[Opening RECORDS SUPPLIED section]
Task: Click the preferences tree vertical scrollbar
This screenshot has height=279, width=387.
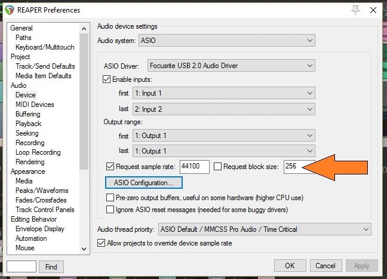Action: pyautogui.click(x=84, y=137)
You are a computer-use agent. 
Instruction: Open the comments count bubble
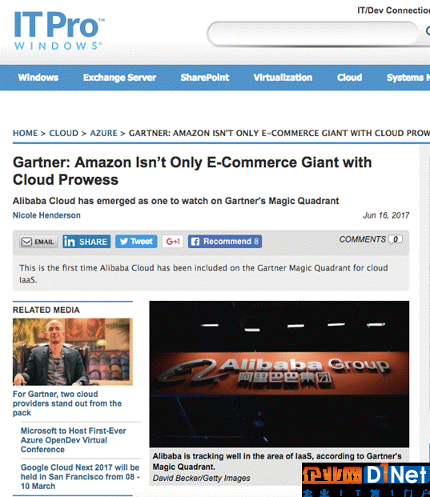[x=395, y=239]
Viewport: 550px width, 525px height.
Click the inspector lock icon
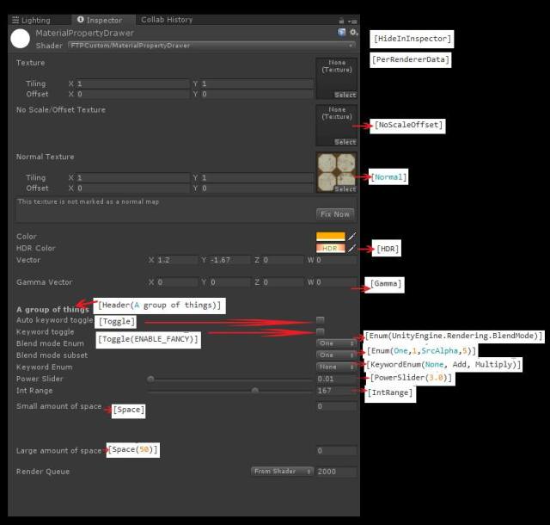click(x=342, y=20)
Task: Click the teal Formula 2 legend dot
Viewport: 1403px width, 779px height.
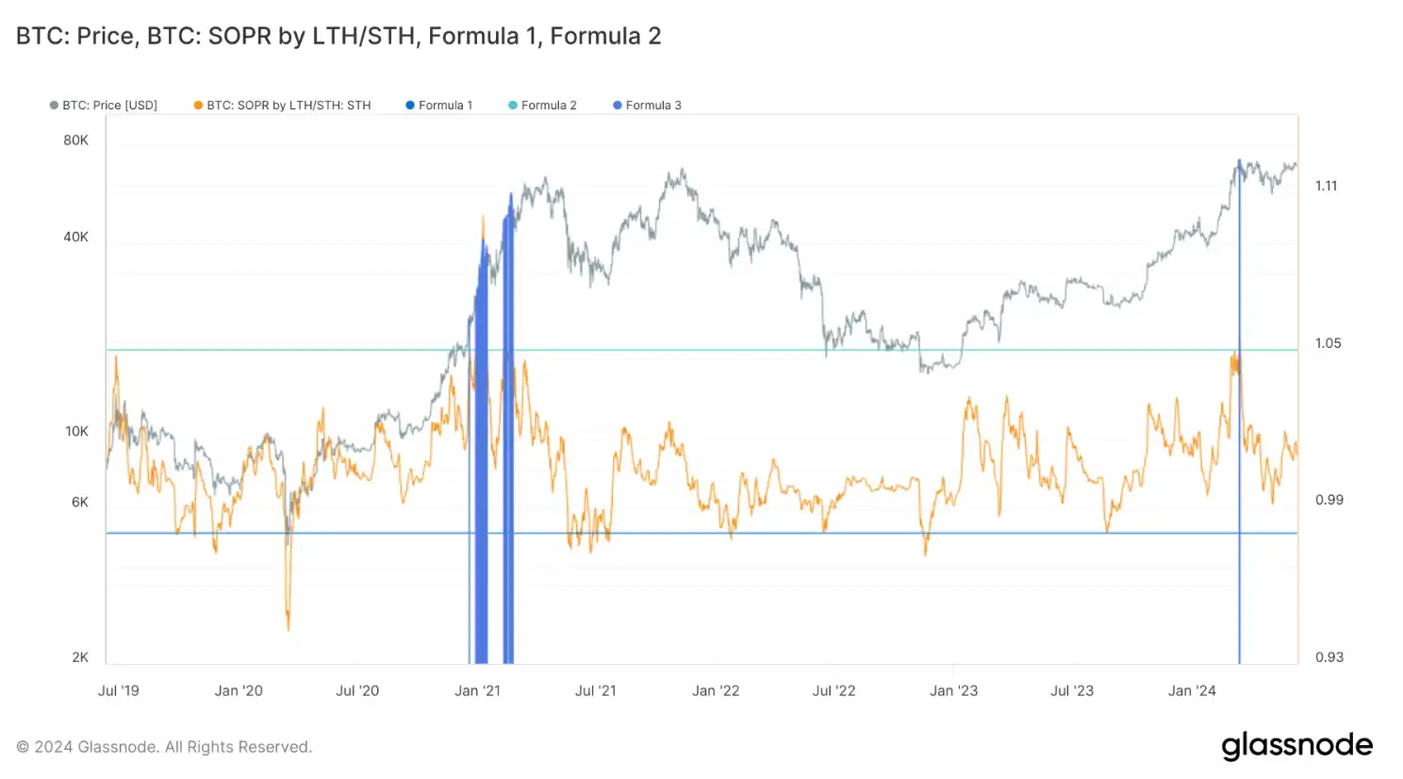Action: click(x=513, y=106)
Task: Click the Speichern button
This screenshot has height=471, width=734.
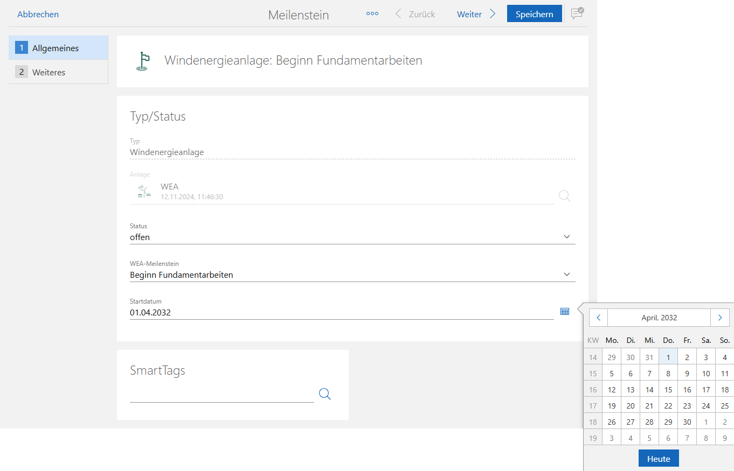Action: [x=534, y=14]
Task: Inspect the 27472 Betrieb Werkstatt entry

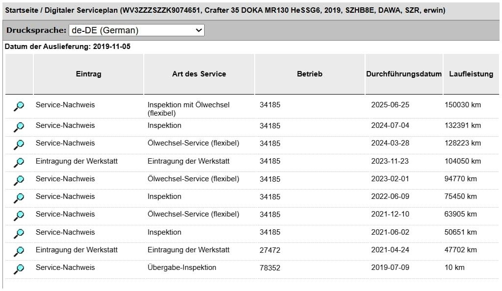Action: (x=19, y=251)
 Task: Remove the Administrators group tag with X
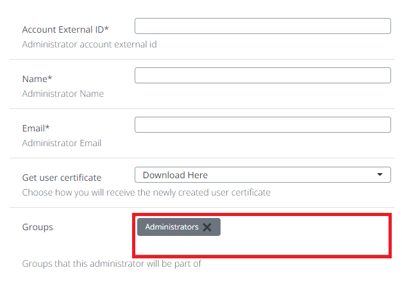(207, 227)
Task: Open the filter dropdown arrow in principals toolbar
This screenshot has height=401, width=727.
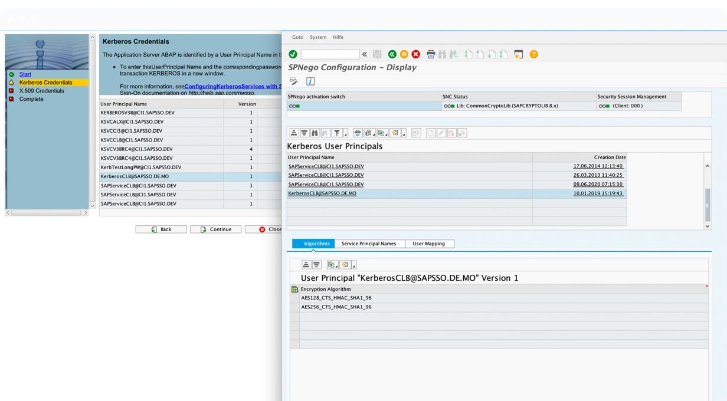Action: click(x=346, y=133)

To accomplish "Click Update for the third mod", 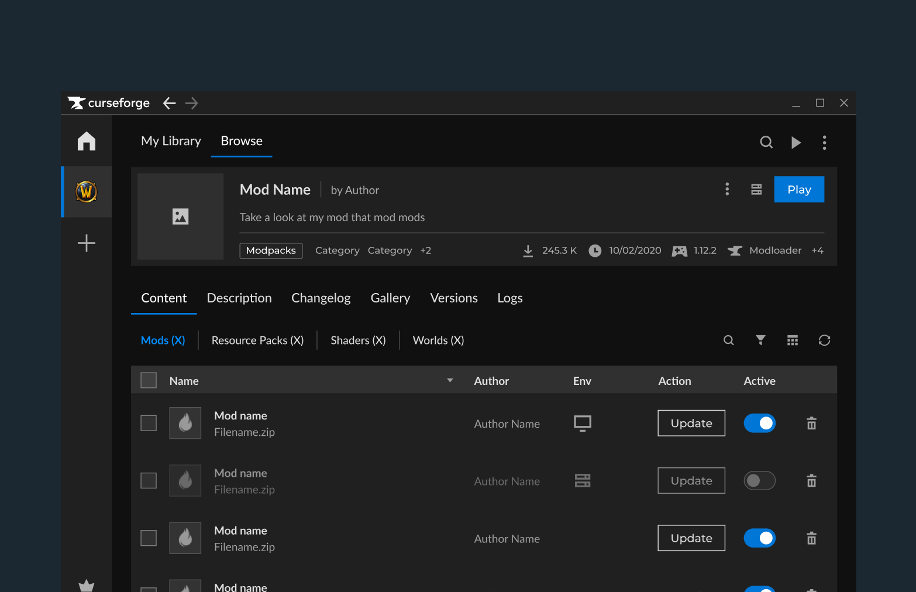I will [x=691, y=538].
[Closing RECORDS SUPPLIED section]
## YOUR INSTRUCTIONS:
Write out nothing but the lines from the start of the data through the line with "Task: Click the teal Formula 2 legend dot". Leave out the pictures.

## EXERCISE ANSWER:
Task: Click the preferences tree vertical scrollbar
This screenshot has height=279, width=387.
Action: pyautogui.click(x=84, y=137)
You are a computer-use agent. 
Instruction: Open the comments count bubble
[x=395, y=239]
Viewport: 550px width, 525px height.
Click the inspector lock icon
click(x=342, y=20)
Task: Click the teal Formula 2 legend dot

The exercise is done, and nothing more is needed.